Dernièrement, après le retrait des troupes au début du mois, nous avons découvert que les Israéliens avaient enterré des centaines de personnes dans le périmètre de l’hôpital.

Le premier jour où les fosses ont été découvertes, 70 corps ont été trouvés. Le lendemain, il y en avait 70 de plus. Ces Palestiniens ont été enfouis sous terre, abandonnés sous les arbres et dans les salles de l’hôpital.

Mardi, les secours en ont trouvé quelques dizaines d’autres, portant le total à 310.

L’air est lourd de l’odeur de la mort. Elle est inévitable, dans chaque recoin, et pire encore lorsqu’un corps est exhumé.

Chaque fois qu’ils creusent, ils trouvent de nouveaux cadavres, parfois dans des endroits auxquels ils ne seraient jamais attendus. Parfois, ils ne trouvent que quelques parties d’une personne ou un cadavre décomposé et méconnaissable.

Selon le bureau des médias du gouvernement de Gaza, certains corps ont été retrouvés décapités, tandis que, sur d’autres, la peau et certains organes avaient été prélevés. Des enfants, des femmes âgées et des jeunes hommes feraient partie des victimes.

Les secouristes affirment avoir trouvé des corps avec les mains attachées dans le dos, ce qui, selon le bureau des droits de l’homme de l’ONU, « indique de graves violations du droit international des droits de l’homme et du droit international humanitaire ».

L’armée israélienne nie avoir enterré les corps de Palestiniens, affirmant avoir au contraire « respectueusement » exhumé des dépouilles alors qu’elle était à la recherche des otages israéliens.

Il y a tellement de larmes aujourd’hui à l’hôpital al-Nasser, tellement de douleur.
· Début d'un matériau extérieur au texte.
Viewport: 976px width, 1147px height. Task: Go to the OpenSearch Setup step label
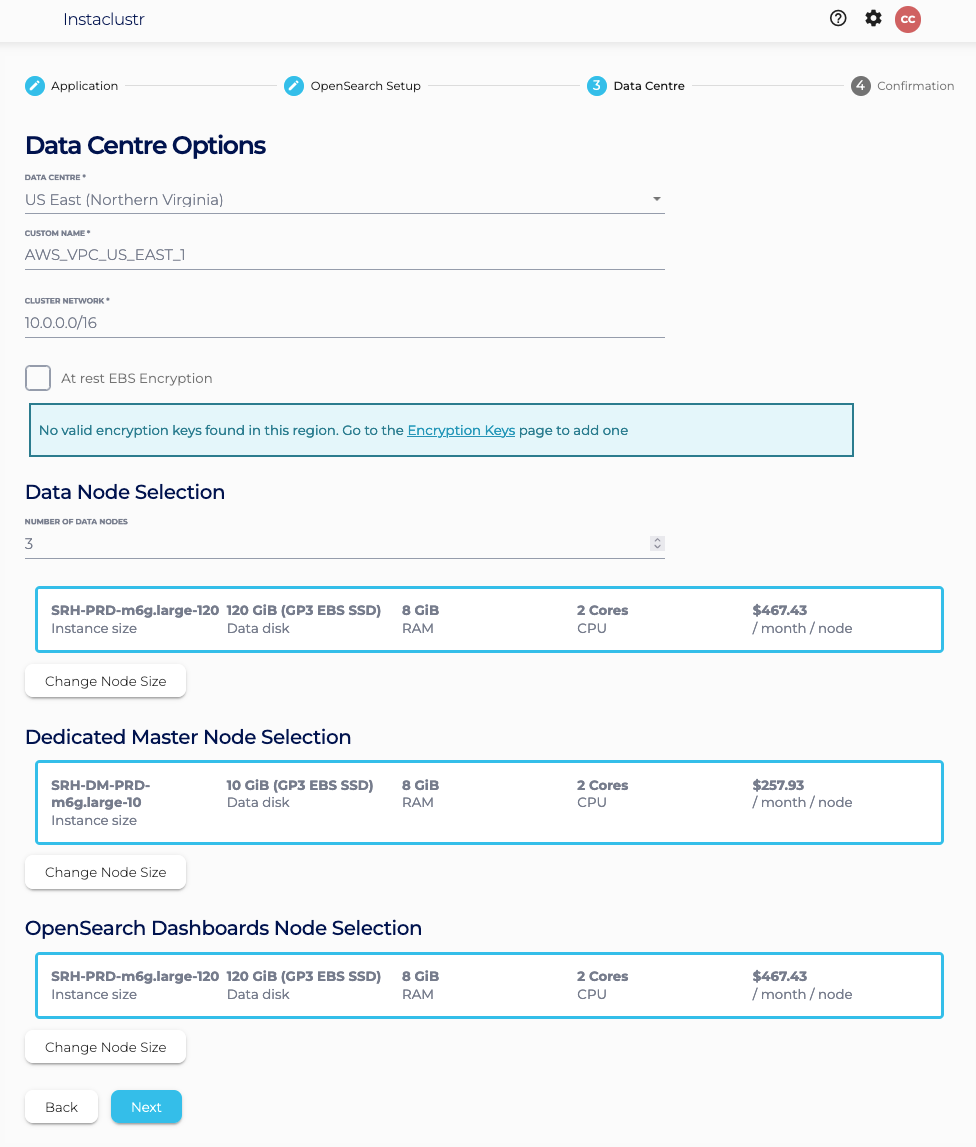366,86
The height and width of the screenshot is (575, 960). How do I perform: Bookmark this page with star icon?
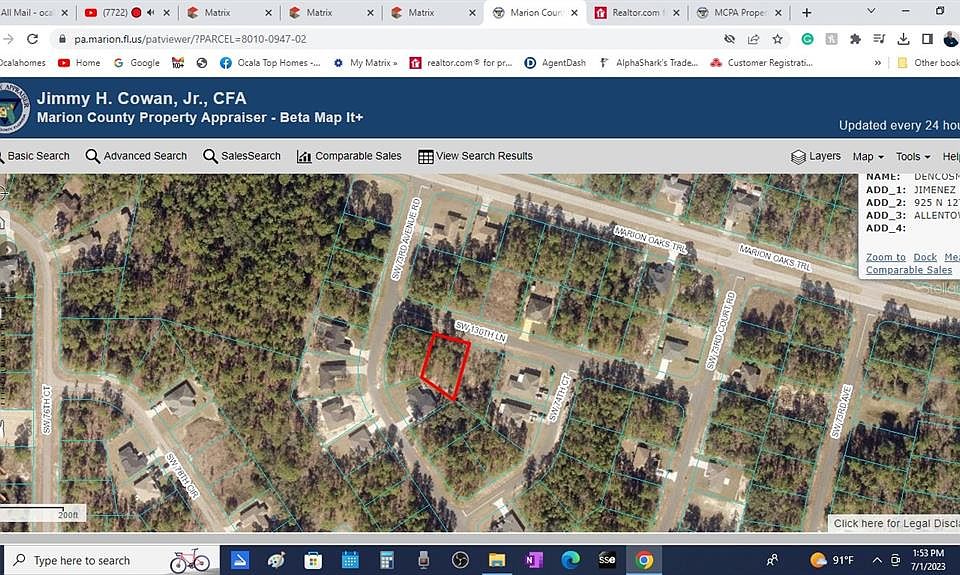[x=778, y=39]
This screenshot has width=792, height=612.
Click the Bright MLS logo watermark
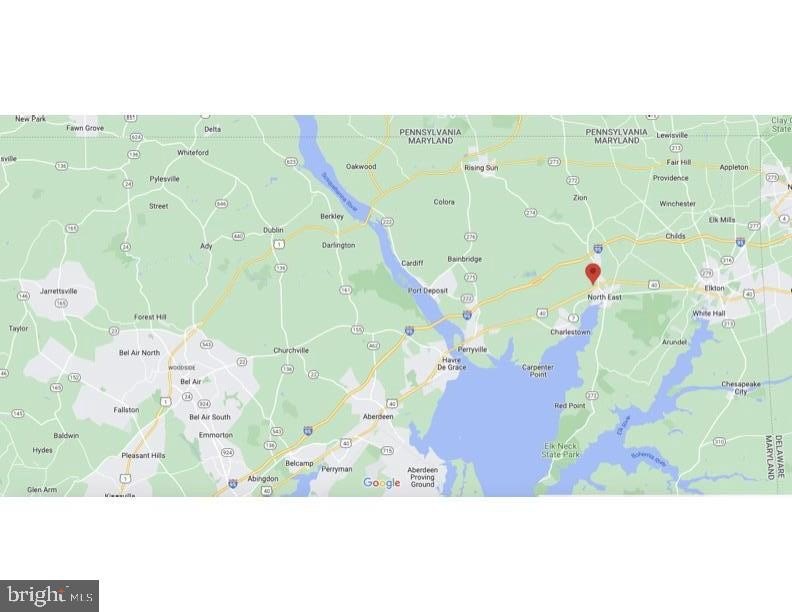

J’ai du mal à trouver les mots pour décrire cette scène.

Ce que l’on ressent quand on voit quelqu’un retrouver son proche est indescriptible, cette façon dont les mères recouvrent leurs fils morts d’un linceul et les accompagnent aux cimetières.

Chaque fois que nous capturons une image, en tant que journalistes, nous le faisons en silence. On ne peut pas parler, on pleure du sang pendant qu’on filme. Nos mains tremblent tellement que nos caméras perdent leur mise au point. Mais on recommence et on réessaie.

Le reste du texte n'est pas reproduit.